CT growth comes to a halt, except in the ED
After growing rapidly for years, total Medicare CT utilization declined by 1.7 percent in 2010, according to a study published in the Journal of the American College of Radiology.
A detailed analysis of where CT was being utilized showed that emergency departments (ED) were the only locations with continued growth, and without this increase, the overall decline in Medicare CT utilization would have been 4.7 percent, according to David C. Levin, MD; Vijay M. Rao, MD; and Laurence Parker, PhD, all from Thomas Jefferson University Hospital in Philadelphia.
“This downturn should help alleviate previous concerns about overly rapid CT growth,” wrote the authors.
Levin and colleagues used nationwide Medicare Part B databases for 2000 through 2010 for their analysis. All diagnostic CT Current Procedural Terminology codes, including CT angiography, were selected.
Results revealed a general trend of rapid CT growth from 2000 to 2006, which then began to flatten out and peak by 2009. Total Medicare CT use was 325 per 1,000 in 2000 and grew to 637 per 1,000 in 2009, according to the authors. This represented a compound annual growth rate (CAGR) of 7.8 percent. The rate dropped for the first time in 2010, falling to 626 per 1,000.
From 2000 to 2009, the CAGRs for inpatient CT, hospital outpatient CT, private office CT and ED CT were 5.5, 5.1, 11.3 and 15.2 percent, respectively. All areas saw a drop in utilization in 2010 except for the ED, which saw another 8.4 percent increase in 2010.

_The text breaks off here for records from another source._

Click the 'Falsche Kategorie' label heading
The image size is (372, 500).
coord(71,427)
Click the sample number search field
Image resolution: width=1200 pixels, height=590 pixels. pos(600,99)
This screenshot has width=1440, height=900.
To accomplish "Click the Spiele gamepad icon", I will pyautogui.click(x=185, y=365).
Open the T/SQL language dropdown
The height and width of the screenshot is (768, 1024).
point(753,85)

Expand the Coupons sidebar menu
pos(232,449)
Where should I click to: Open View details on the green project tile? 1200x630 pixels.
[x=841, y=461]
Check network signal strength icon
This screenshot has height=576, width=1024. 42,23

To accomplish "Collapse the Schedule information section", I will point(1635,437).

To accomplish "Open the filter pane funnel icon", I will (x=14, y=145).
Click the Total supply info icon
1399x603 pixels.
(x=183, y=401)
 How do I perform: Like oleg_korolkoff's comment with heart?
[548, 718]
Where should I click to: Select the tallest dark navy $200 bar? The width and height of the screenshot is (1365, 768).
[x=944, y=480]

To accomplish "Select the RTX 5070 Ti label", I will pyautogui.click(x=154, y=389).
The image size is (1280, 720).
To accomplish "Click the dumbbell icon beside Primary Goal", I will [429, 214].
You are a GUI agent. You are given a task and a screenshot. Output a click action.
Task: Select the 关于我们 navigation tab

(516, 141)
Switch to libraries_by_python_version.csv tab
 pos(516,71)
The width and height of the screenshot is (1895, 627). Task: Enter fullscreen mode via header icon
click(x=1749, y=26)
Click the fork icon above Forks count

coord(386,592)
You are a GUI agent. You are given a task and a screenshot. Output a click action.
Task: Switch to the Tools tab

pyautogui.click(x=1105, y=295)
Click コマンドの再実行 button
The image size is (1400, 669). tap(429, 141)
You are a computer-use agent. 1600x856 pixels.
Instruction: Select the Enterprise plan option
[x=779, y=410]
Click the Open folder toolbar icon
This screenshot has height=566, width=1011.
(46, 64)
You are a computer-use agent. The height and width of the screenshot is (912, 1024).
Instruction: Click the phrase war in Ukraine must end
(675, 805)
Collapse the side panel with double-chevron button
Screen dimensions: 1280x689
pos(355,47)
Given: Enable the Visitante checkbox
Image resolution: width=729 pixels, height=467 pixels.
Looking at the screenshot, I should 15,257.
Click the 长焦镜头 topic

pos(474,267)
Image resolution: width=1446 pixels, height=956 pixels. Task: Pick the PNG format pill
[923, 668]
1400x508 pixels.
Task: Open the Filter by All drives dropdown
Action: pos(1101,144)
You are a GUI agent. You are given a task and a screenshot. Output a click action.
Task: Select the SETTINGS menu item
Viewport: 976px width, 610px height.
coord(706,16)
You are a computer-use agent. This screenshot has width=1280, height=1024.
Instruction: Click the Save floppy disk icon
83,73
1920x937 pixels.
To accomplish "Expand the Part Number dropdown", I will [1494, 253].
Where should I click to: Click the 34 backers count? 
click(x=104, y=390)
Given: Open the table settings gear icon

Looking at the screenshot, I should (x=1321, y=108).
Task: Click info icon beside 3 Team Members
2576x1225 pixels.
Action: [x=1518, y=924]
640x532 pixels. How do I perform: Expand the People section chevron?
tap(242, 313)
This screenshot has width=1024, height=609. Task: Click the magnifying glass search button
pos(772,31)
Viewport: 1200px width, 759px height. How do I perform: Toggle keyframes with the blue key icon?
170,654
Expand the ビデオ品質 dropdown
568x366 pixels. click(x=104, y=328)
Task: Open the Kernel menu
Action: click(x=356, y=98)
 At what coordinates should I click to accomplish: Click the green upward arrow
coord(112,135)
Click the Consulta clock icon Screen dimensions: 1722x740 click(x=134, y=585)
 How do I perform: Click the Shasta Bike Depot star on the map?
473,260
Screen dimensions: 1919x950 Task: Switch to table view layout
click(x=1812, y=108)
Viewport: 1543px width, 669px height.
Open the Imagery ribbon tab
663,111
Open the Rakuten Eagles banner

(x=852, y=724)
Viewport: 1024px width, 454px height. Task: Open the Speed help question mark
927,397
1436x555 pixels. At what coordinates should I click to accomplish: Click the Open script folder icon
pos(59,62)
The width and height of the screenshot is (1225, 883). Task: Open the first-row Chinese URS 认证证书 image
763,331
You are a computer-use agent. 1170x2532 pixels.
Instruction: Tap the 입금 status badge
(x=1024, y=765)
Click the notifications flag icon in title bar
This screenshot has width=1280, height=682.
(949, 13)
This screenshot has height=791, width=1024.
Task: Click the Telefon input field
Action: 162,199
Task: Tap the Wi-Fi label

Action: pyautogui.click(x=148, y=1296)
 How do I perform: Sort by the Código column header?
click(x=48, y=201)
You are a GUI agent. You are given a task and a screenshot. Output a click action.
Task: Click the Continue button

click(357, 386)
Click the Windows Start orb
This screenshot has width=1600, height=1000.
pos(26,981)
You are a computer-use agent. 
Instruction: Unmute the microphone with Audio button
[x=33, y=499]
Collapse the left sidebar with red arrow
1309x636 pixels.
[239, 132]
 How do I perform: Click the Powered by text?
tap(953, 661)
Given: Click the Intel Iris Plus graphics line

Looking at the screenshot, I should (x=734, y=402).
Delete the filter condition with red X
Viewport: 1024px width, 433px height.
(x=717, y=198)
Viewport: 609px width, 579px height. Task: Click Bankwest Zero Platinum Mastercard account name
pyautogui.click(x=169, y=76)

The authors said the reasons for the changing utilization trends are not clear, but they listed a number of possible contributing factors:
- Increased attention to radiation concerns could have made referring physicians more reluctant to obtain CT scans unless absolutely necessary;
- Physicians could be more cost-conscious and trying to limit imaging use;
- Physicians could be increasingly adhering to appropriateness criteria developed by the American College of Radiology (ACR) and the American College of Cardiology;
- Educational campaigns, such as the Image Wisely and Image Gently campaigns from the ACR, could have reduced overuse;
- Radiology benefits management employed by commercial payers could have shifted CT ordering patterns among referring clinicians, even though Medicare has not instituted a prior authorization program; and
- The recession could have limited utilization.
“It seems probable that all the above factors, especially the first five, have played a role in the slowdown and then downturn in Medicare CT utilization,” wrote Levin and colleagues. “Whatever the reason, it seems that the rapid growth in CT that was causing concern a few years ago may have come to an end.” They added that any further attempts to curb CT use should be focused on the ED.